According to a press statement, the aim of the mobile game is to move a character through a maze. But unlike in most games where users control characters using a gamepad or touchscreen, the characters in Cogo can only be controlled by brainwaves.
Its paired headband has seven EEG sensors with four individual data channels to track users’ brainwaves. These are then transmitted in real-time via Bluetooth and are captured and interpreted by AI algorithms, whose reading is later used to drive challenges within the game.
This non-invasive intervention programme had been tested in a large-scale randomised clinical trial backed by the National Medical Research Council. Following the release of its findings in 2019, a pilot run of the programme was launched for 20 children aged 6-12 years who were being treated for ADHD at IMH.
Neeuro said that based on the clinical findings, the optimal and recommended session is two to three times a week for 30 minutes per session, and over the course of two to three months for a total of 24 sessions to get the best results.
WHY IT MATTERS
Each year, the IMH sees about 800 Singaporean children and adolescents with ADHD, a neurodevelopmental disorder that affects up to 7% of children globally.

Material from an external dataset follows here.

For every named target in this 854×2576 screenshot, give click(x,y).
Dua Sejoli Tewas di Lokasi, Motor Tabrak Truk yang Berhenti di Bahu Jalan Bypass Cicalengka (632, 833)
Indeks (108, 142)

Current ADHD management includes medication and behavioural interventions. A BCI programme is now also being offered at the institute as an additional home-based treatment option to address limitations in mainstay treatment.

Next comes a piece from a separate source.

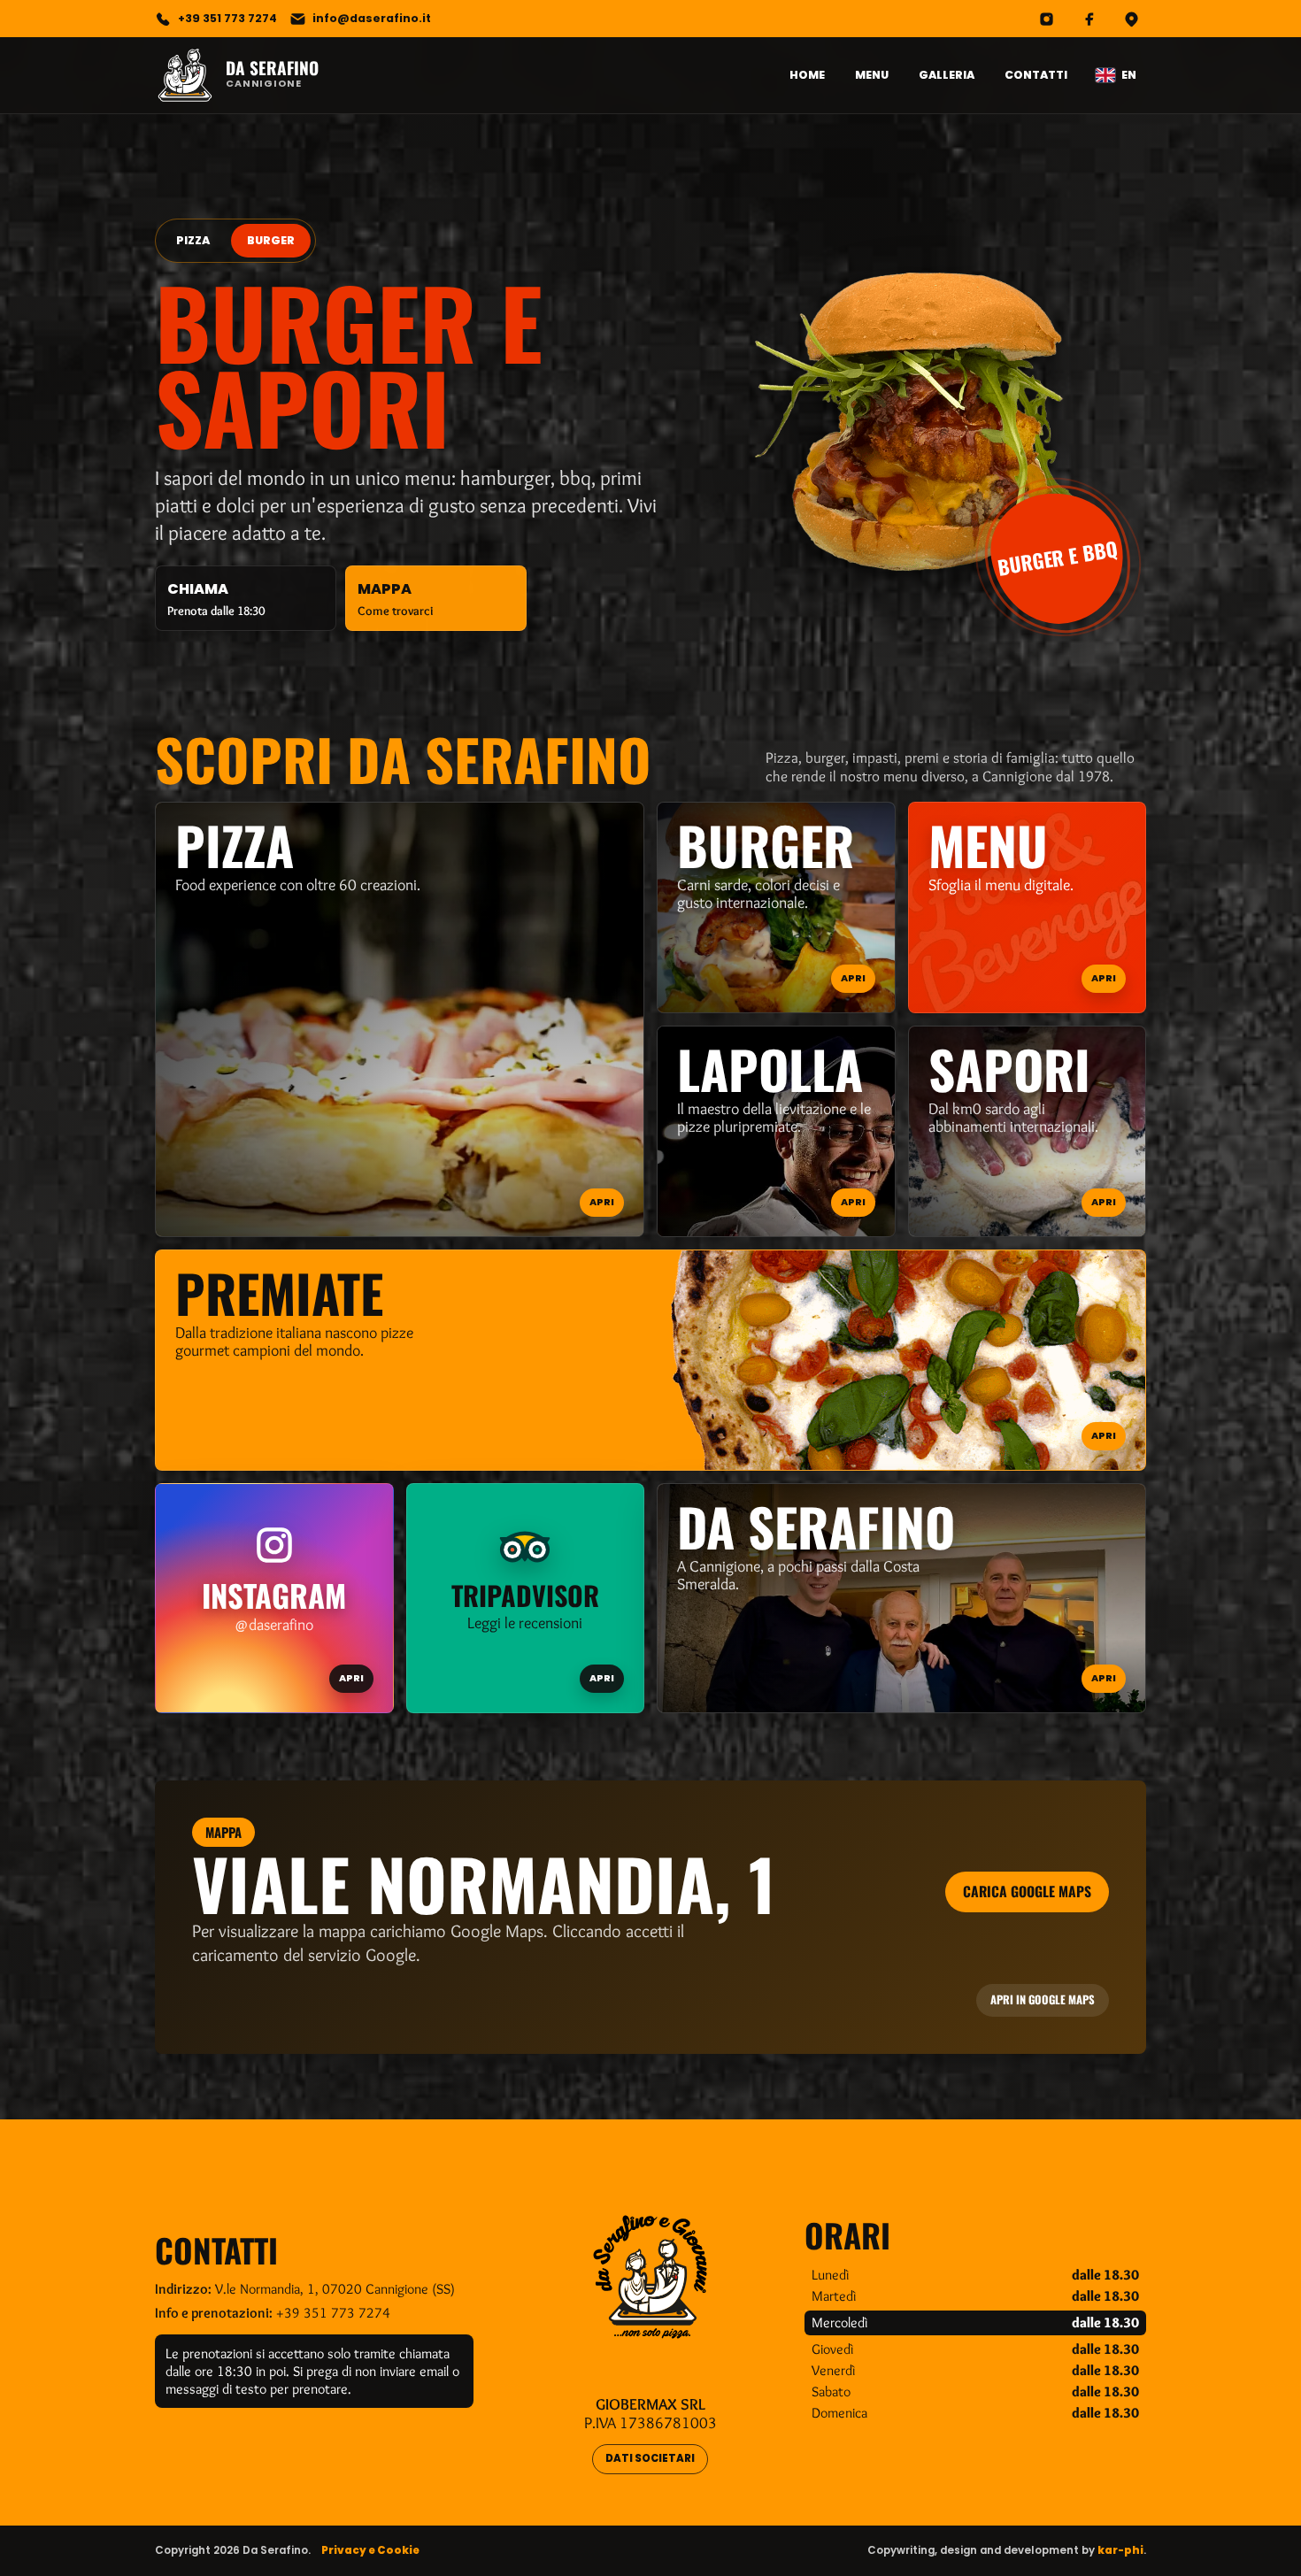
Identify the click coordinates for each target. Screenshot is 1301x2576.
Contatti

A major player in the ADHD DTx space, Akili Interactive, recently went public in the United States via a SPAC merger. It offers the FDA-cleared EndeavorRx, a DTx currently approved for children aged 8-12 years. The company is now working to get the product approved in Japan.
Sumitomo Dainippon Pharma from Japan has also recently jumped ship in the mental health DTx space. Last year, it announced its partnership with US-based behavioural health firm BehaVR to develop prescription DTx for treating major mental health disorders, including social anxiety disorder, generalised anxiety disorder and major depressive disorder.
It has been projected that the global DTx market will reach $13.8 billion in value by 2027, growing at a 21% CAGR from 2019.
ON THE RECORD
“In this digital age, young parents are savvy and are on a lookout for digital aids that can help their children improve their well-being. [ADHD] is one of the most common conditions we see among young patients, and the first line of treatment would be behaviour management therapy where they learn strategies to help them cope better. While professional help may be necessary for some children, others may benefit from a home-based intervention like the Cogo programme,” said Dr Lim Choon Guan, senior consultant and deputy chief of the Department of Developmental Psychiatry at IMH.
Dr Guan said they may offer the Cogo programme as an adjunct training option for children with mild to moderate ADHD.
“Besides the convenience of being able to do this therapy at home and with most being able to see improved concentration, I believe young children will also find the gameplay fun,” he added.